The brand’s website, at the time of this writing, has no mention of a recall and still links to shopping pages to buy the bottled water from. “Real Water is asking that all retailers pull the product from the shelf, effective immediately, and hold it in the back rooms or return it to the distributors,” president Brent Jones said in a recent statement. “Any customer who has purchased Real Water from a retailer is asked to return the product.”

Unofficial Recall

It is bizarre for a company official to call for an item to stop being sold and to be returned to stores without the company declaring an official recall. It is unclear if the brand itself is resisting Mr. Jones insistence that the item be recalled or if this is simply a matter of timing, with the president reacting more quickly to the news than the company itself.

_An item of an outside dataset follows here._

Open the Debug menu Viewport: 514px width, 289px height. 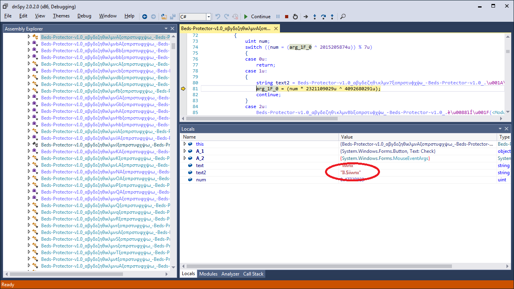click(x=84, y=16)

The unofficial recall follows right after five children were hospitalized with liver illness. It is unclear what, exactly, caused the illness, but the children had all recently had “Real Water” brand water. “To date, the consumption of ‘Real Water’ brand alkaline water was found to be the only common link identified between all the cases,” said authorities in the region.

The Product

The bottled water in question is sold in box-shaped, blue bottles and is marketed as “infused with negative ions” and “alkalized.” Positioned as a premium, high-end health water, the brand is sold in stores like Sprouts, Costco, and Whole Foods. A lawsuit was lodged against the brand Tuesday for its alleged role in the liver illness of one child.

The company has not yet publicly addressed the lawsuit, which names “Real Water” as the defendant and alleges that impurities in the beverage caused the illness in the child.

People who have purchased the water are urged to return it or otherwise throw it out. Stores are being told to stop selling the water altogether until the source of the illnesses can be determined. At the time of this writing, it is unclear what, exactly, is causing the illness, and if, indeed, it is because of “Real Water.”